Royal National Park, affectionately known to locals as “the Royal” or “the Nasho,” covers 16,000 hectares of Property and was first added to the Australian National Heritage list in 2006 with the NPWS (National Parks and Wildlife Services) currently managing 10 National Heritage sites in NSW.

“Royal National Park was the first national park to be declared in Australia in 1879, only the second in the world and is the most visited national park in NSW,” said Environment Minister Robyn Park. “Nominating areas for World Heritage listing is a collaborative process between the Australian Government and the states, and I have approached the new Australian Minister for the Environment, Greg Hunt, to seek his support.”

Robyn Parker

Environment Minister Robyn Parker

Park said there is tremendous public support for the listing, adding that the government will seek Commonwealth assistance in preparing the nomination.

Surrounding parks south of Sydney, Heathcote National Park and Garawarra State Conservation Area are also being put forward for a listing due to their rich biodiversity and Aboriginal and historical heritage according to Heathcote MP Lee Evans.

Great Barrier Reef

Great Barrier Reef, also a World Heritage Site

“The Dharawhal people lived in the area for thousands of years and there are many Aboriginal sites and artefacts including the Jibbon rock engravings,” Evans said. “This nomination will help to promote the  park and drive tourism to this special place.”

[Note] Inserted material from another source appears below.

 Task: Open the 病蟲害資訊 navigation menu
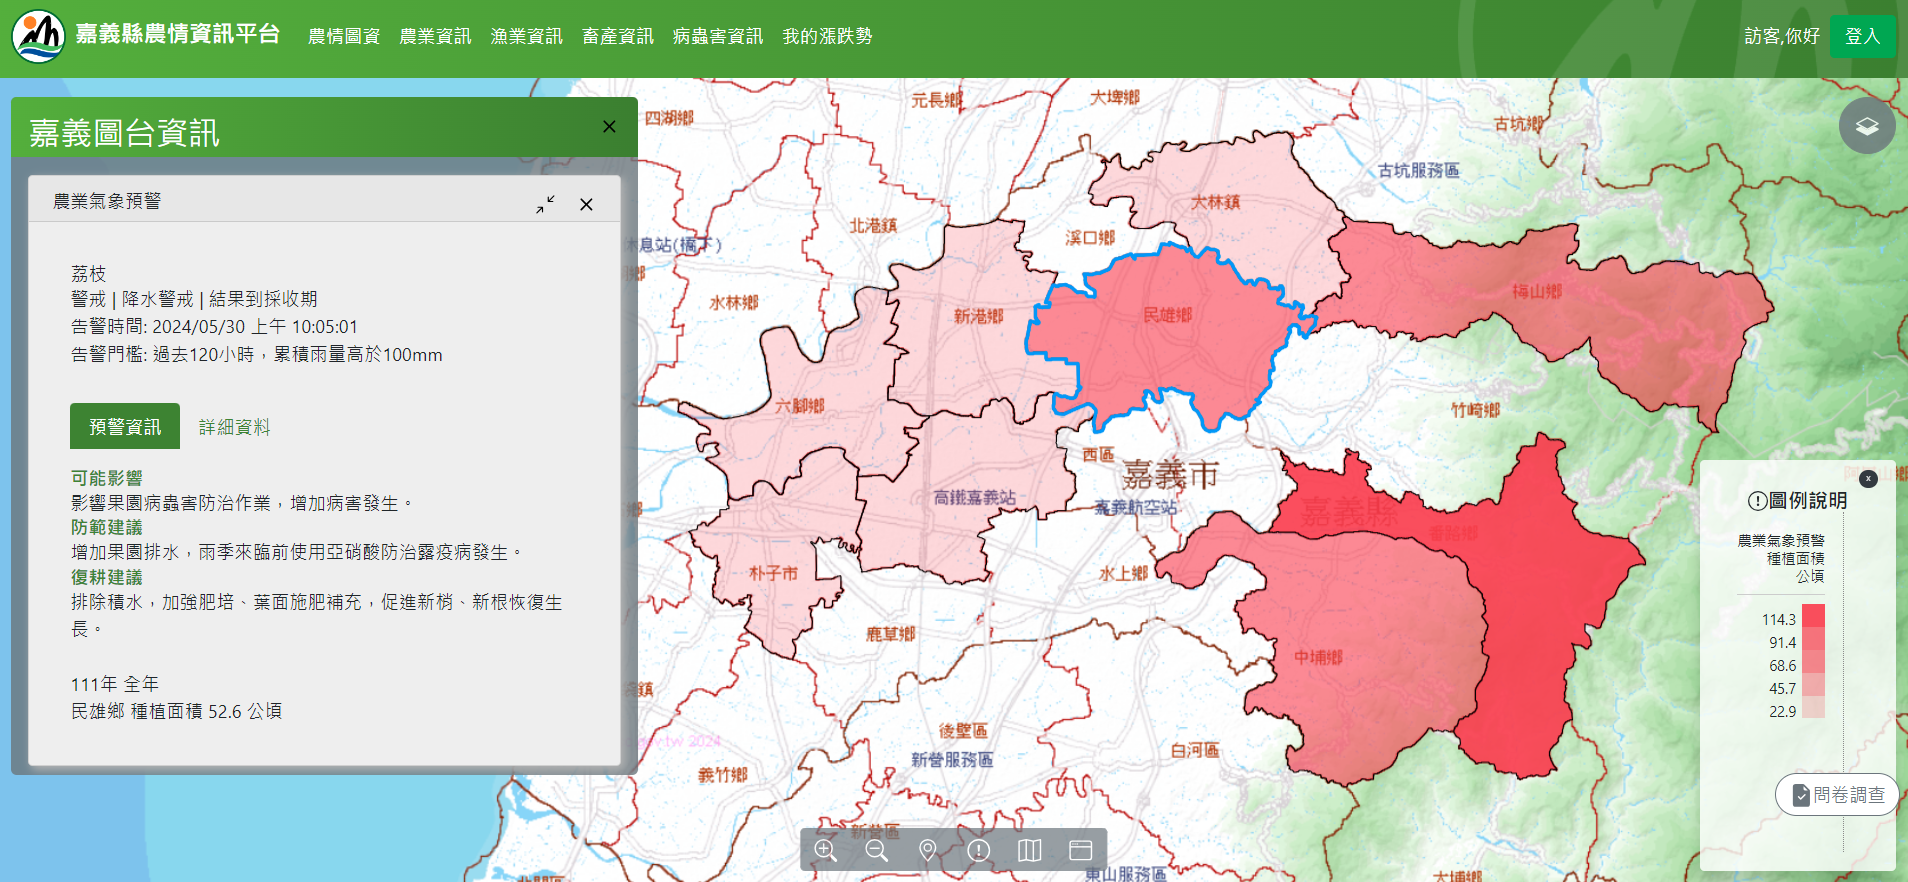click(x=717, y=37)
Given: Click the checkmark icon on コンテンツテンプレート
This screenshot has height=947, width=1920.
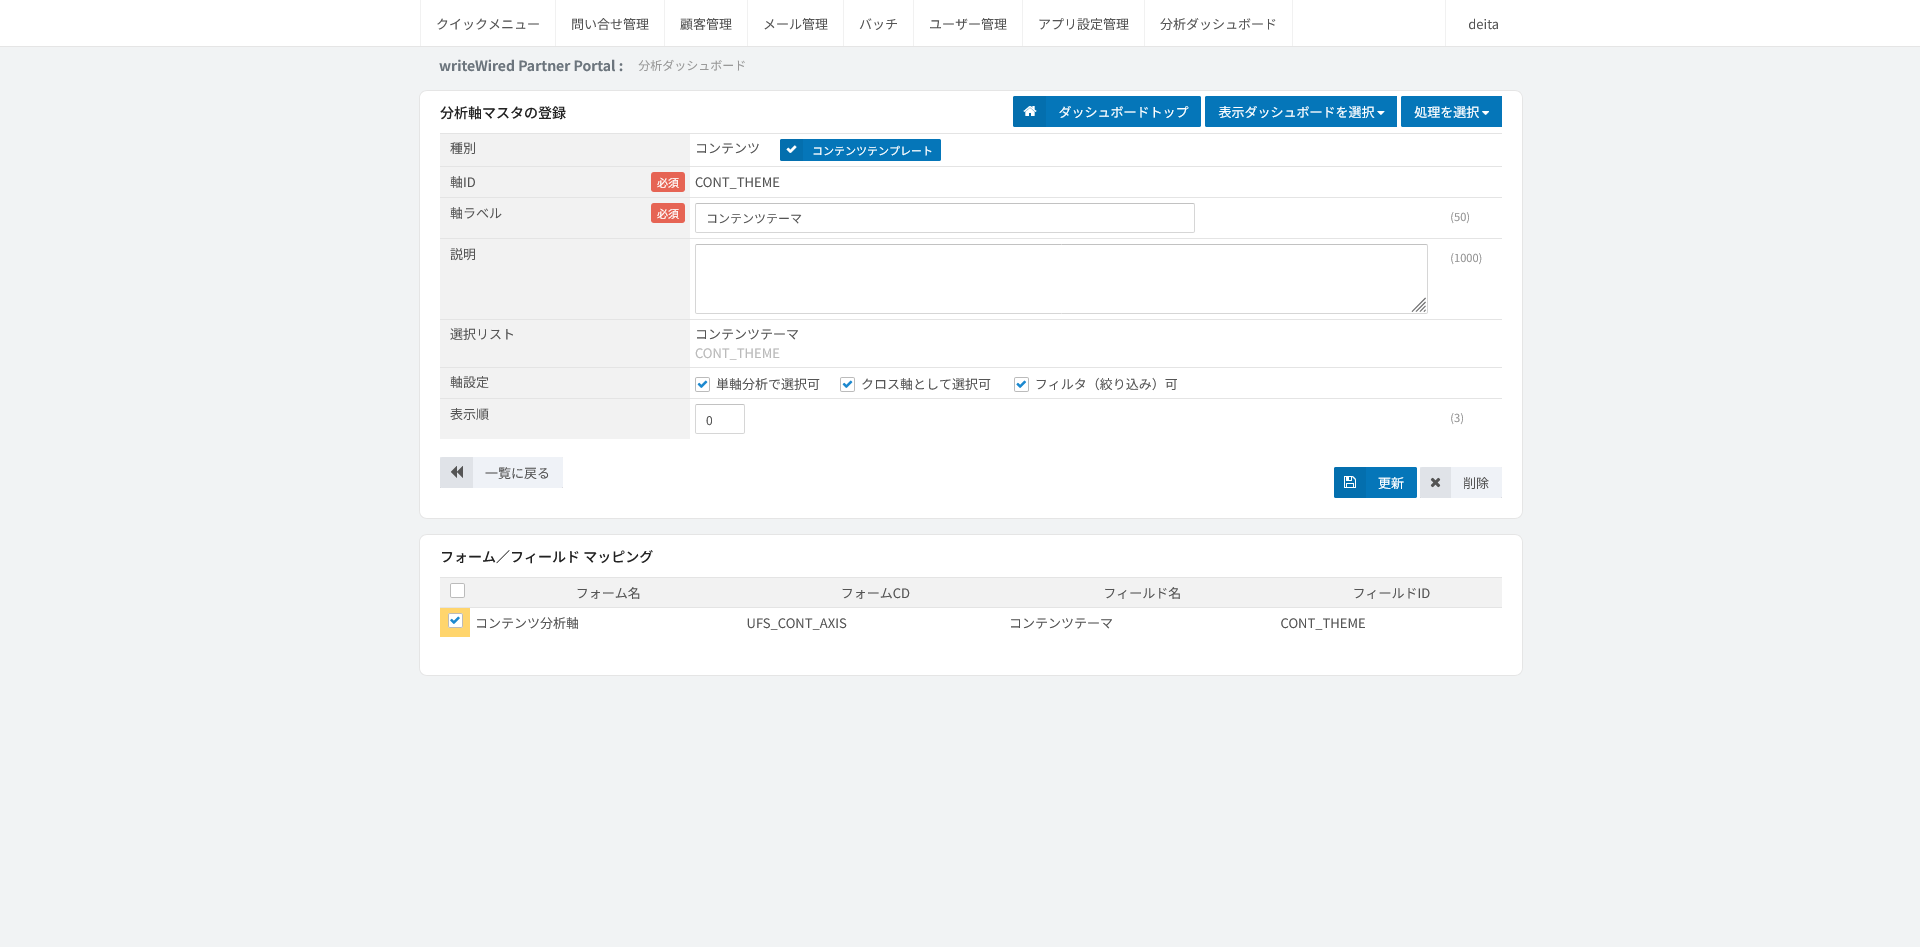Looking at the screenshot, I should (791, 150).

If recognised as a world heritage site, the Royal National Park will join 19 other Australian sites on the World Heritage List.

Current Australian sites on the list include Kakadu National Park, the Great Barrier Reef and Sydney Opera House. The park would become the world’s second-oldest park on the list behind Yellowstone National Park in Wyoming in the US, which was established in 1872.

Royal Coastal Track

Royal Coastal Track

The natural and cultural environment of the park draws both national and interstate visitors and, according to Menai MP Melanie Gibbons, it drew four million visitors last year. The Royal offers activities such as bush and costal walks, picnic spaces, surfing and whale watching.

“It’s time that our oldest national park received was truly recognised on the world stage,” said Cronulla MP Mark Speakman.